TEXT UNDER STUDY:
Start of Block

The problem with internet forums is that people usually only post about their problems. Therefore, reading these forums makes you believe that all cars have problems. People who have had no problems do not post until asked (like now).

Have Fun!

Don


----------



## cahrens (Jun 5, 2018)

JSWTDI09 said:


> My Tiguan is over 8 months old and it has over 7000 miles on it and it has not seen the dealer's lot since the day I bought it. I can honestly say: "I haven't had an issue yet". Now you have heard of someone saying this. My Tiguan has behaved perfectly since the day I bought it. (knock wood)
> 
> The problem with internet forums is that people usually only post about their problems. Therefore, reading these forums makes you believe that all cars have problems. People who have had no problems do not post until asked (like now).
> 
> ...


Haha. You jinxed it. You'll probably be stranded in the middle of the desert tomorrow. j/k

I just noticed you put on there that you have a white Tiguan with no sunroof because you live in the desert. I'm in coastal southern California where it hardly ever gets above 80. My previous car was white. I didn't even run the a/c most of the time. I went a little east this weekend. My Tiguan is dark gray. It was about 87 degrees in Escondido, and I had to run the a/c on full blast to keep to car comfortable. I'm not sure if it's because of the darker color on the Tiguan or if the Tiguan's a/c just isn't powerful enough to keep up with the heat. Do you have to run the a/c on full blast? Do you feel like it's adequate?


----------



## i_am_sam_i_am (Nov 2, 2017)

Off topic and not intending to hijack this thread, but to comment...



cahrens said:


> I just noticed you put on there that you have a white Tiguan with no sunroof because you live in the desert. I'm in coastal southern California where it hardly ever gets above 80. My previous car was white. I didn't even run the a/c most of the time. I went a little east this weekend. My Tiguan is dark gray. It was about 87 degrees in Escondido, and I had to run the a/c on full blast to keep to car comfortable. I'm not sure if it's because of the darker color on the Tiguan or if the Tiguan's a/c just isn't powerful enough to keep up with the heat. Do you have to run the a/c on full blast? Do you feel like it's adequate?

End of Block

PROBLEM REQUIREMENTS: Write out word for word the stretch of the Tiguan forum thread from "Haha. You jinxed" through "(Nov 2, 2017)". The material is not needed for this work.

EXERCISE DATA:
Start of Block

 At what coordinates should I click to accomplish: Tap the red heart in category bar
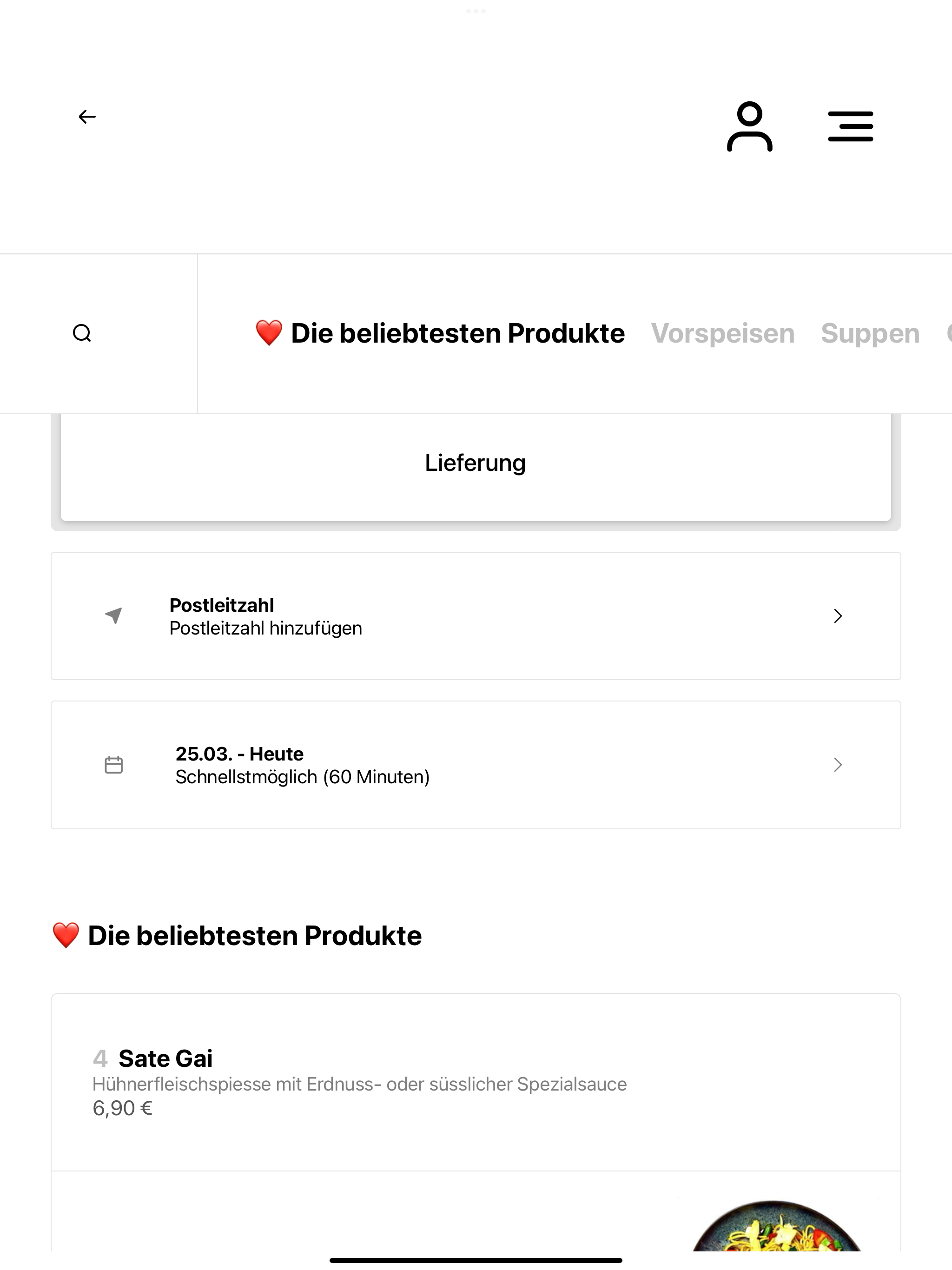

End of Block

RESPONSE BELOW:
Haha. You jinxed it. You'll probably be stranded in the middle of the desert tomorrow. j/k

I just noticed you put on there that you have a white Tiguan with no sunroof because you live in the desert. I'm in coastal southern California where it hardly ever gets above 80. My previous car was white. I didn't even run the a/c most of the time. I went a little east this weekend. My Tiguan is dark gray. It was about 87 degrees in Escondido, and I had to run the a/c on full blast to keep to car comfortable. I'm not sure if it's because of the darker color on the Tiguan or if the Tiguan's a/c just isn't powerful enough to keep up with the heat. Do you have to run the a/c on full blast? Do you feel like it's adequate?


----------



## i_am_sam_i_am (Nov 2, 2017)